* **Work required**: Rewrite the entries below from the line containing "LNG (137, 363)" through the final entry, replacing "contract" with "agreement" and leaving everything else unchanged.

((

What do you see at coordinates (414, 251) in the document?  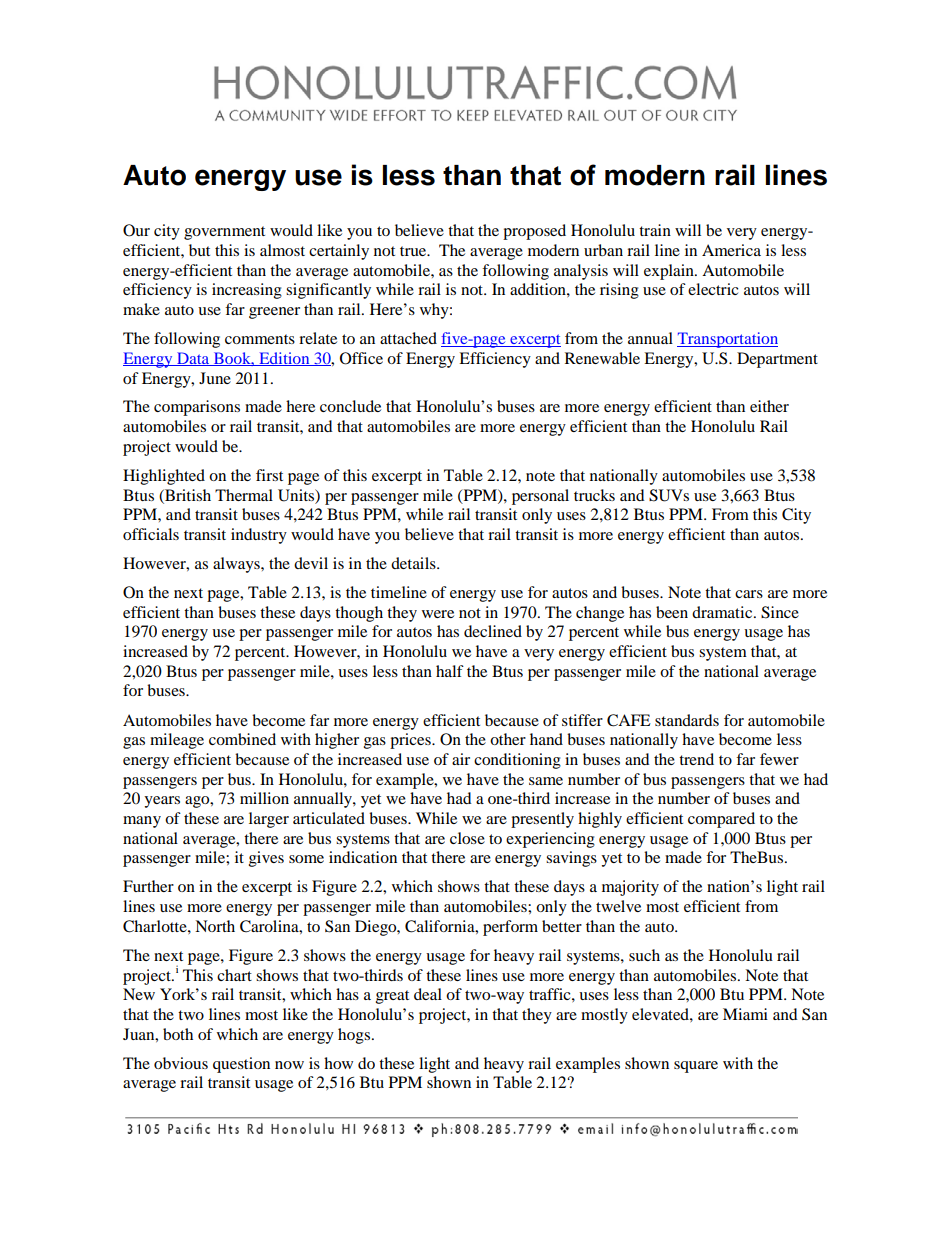 I see `true` at bounding box center [414, 251].
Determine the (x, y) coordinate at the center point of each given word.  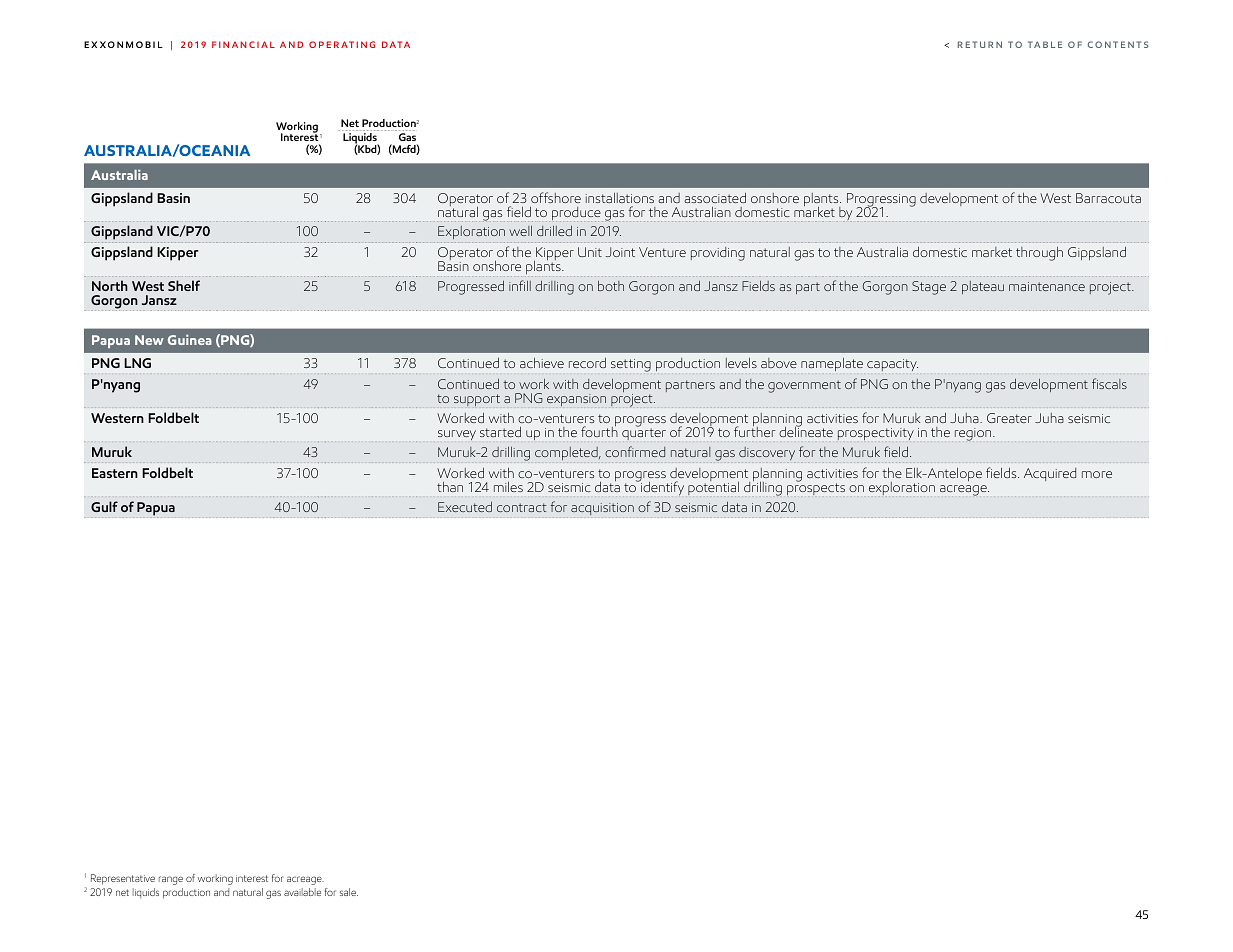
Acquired (1050, 474)
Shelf (184, 285)
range (171, 880)
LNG (137, 363)
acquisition (602, 509)
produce (576, 213)
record (587, 363)
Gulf (104, 506)
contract (522, 507)
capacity (892, 365)
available (302, 892)
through (1039, 254)
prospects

))

* **Completed task**:
LNG (137, 363)
acquisition (602, 509)
produce (576, 213)
record (587, 363)
Gulf (104, 506)
agreement (522, 507)
capacity (892, 365)
available (302, 892)
through (1039, 254)
prospects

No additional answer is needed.